**Task to carry out:** In the acupuncture text, what event came before acupuncture became widely used in the United States?
─── Selected extract ───
Acupuncture Works!
"The superior physician helps a patient retain their health and advises them before they are ill. To wait until sickness has arrived is like digging a well after you are thirsty."
-Classical Chinese Saying
Acupuncture is a health science, which is used to successfully treat both pain and dysfunction in the body. Oriental medicine, of which acupuncture is just on modality, began over 6000 years ago. Its use spread throughout ancient Egypt, the Middle East and later to Europe as merchants and missionaries to China told of the amazing discoveries the people of the Orient had developed. Acupuncture did not become widely used in the United States until after President Nixon opened diplomatic relations with China in 1971. Medical historians have noted that more people have benefited from Oriental medicine over the course of the last 5000 years than the combined total of all other healing sciences, both ancient and modern.
─── Dataset entries ───
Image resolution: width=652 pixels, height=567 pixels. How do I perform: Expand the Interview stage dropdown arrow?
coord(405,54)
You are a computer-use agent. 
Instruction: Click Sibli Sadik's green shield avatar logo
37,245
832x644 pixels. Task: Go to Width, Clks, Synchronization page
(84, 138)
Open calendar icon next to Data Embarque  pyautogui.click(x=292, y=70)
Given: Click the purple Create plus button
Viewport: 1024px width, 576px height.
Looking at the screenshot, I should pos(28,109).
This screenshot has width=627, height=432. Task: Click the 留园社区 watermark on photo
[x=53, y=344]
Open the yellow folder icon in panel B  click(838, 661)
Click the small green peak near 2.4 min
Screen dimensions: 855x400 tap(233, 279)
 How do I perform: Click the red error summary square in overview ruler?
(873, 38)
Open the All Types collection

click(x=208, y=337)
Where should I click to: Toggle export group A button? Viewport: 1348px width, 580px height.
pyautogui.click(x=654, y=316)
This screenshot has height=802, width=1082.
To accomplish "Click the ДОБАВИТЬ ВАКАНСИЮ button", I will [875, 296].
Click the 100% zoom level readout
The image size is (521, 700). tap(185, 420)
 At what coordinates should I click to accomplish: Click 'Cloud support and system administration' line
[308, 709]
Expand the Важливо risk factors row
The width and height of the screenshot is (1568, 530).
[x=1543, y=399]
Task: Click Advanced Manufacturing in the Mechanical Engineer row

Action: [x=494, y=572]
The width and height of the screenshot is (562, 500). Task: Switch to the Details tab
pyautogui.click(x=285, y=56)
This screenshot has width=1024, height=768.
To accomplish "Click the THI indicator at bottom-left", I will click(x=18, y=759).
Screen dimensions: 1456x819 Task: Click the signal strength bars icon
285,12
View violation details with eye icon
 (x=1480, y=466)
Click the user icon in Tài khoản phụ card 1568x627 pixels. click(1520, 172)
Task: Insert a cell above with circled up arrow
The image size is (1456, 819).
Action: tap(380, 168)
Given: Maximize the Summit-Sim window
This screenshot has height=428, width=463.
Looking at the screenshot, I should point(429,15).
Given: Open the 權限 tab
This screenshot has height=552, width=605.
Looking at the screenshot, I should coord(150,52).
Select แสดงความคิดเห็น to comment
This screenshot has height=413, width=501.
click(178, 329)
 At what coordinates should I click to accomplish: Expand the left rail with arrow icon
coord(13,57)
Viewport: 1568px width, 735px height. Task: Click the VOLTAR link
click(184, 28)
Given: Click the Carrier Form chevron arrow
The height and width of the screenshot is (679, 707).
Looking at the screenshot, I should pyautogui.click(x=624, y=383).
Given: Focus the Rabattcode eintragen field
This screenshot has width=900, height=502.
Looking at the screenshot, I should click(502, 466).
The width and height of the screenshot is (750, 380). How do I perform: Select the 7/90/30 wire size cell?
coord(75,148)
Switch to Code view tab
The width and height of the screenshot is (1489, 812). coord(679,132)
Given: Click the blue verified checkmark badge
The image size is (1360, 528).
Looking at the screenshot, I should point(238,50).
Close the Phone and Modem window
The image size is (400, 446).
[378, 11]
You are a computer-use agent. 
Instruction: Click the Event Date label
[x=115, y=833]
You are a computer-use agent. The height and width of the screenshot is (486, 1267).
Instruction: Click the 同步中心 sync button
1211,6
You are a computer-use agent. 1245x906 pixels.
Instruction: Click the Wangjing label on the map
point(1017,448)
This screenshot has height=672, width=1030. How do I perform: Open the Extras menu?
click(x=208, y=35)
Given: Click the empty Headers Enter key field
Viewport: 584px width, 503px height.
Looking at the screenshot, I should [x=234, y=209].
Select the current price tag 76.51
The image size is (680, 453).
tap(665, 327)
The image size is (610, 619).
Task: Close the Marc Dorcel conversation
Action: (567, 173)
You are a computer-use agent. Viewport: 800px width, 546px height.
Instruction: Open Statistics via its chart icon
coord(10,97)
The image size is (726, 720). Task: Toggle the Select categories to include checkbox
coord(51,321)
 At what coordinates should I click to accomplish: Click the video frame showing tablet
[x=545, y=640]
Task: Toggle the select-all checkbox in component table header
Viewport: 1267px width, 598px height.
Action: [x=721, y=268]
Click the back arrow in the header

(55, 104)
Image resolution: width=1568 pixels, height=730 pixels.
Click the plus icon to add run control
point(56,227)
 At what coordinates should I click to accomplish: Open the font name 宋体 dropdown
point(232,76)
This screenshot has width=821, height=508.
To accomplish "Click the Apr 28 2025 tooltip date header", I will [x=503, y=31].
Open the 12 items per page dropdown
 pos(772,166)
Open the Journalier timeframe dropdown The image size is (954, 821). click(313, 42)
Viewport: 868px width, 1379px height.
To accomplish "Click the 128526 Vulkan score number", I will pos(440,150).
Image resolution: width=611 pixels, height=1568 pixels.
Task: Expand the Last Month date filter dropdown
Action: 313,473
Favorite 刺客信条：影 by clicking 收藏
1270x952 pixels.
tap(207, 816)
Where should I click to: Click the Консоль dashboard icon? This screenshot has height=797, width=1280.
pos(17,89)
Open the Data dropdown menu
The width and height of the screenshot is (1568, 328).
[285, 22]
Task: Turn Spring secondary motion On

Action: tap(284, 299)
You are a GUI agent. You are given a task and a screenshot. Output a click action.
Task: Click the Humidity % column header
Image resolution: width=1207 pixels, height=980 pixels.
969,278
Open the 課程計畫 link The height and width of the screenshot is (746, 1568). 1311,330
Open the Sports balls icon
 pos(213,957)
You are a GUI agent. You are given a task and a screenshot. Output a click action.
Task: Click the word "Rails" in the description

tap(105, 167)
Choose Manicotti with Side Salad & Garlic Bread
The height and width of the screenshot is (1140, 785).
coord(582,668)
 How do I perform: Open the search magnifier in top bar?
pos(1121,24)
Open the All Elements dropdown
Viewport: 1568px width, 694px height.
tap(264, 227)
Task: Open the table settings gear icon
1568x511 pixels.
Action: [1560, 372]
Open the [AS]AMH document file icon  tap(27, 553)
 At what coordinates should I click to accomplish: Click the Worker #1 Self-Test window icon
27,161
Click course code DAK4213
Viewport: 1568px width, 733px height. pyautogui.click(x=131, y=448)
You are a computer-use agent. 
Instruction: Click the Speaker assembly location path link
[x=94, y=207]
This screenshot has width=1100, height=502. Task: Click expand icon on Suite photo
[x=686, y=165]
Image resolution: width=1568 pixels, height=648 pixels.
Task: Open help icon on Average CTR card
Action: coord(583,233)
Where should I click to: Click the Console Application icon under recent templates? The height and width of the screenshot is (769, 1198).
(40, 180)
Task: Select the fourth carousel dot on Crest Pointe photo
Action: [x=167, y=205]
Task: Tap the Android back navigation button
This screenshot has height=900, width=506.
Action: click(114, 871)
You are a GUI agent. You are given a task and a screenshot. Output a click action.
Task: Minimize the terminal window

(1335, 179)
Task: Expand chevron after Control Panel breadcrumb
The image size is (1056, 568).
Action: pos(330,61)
───
**Output for this task:** President Nixon opened diplomatic relations with China in 1971.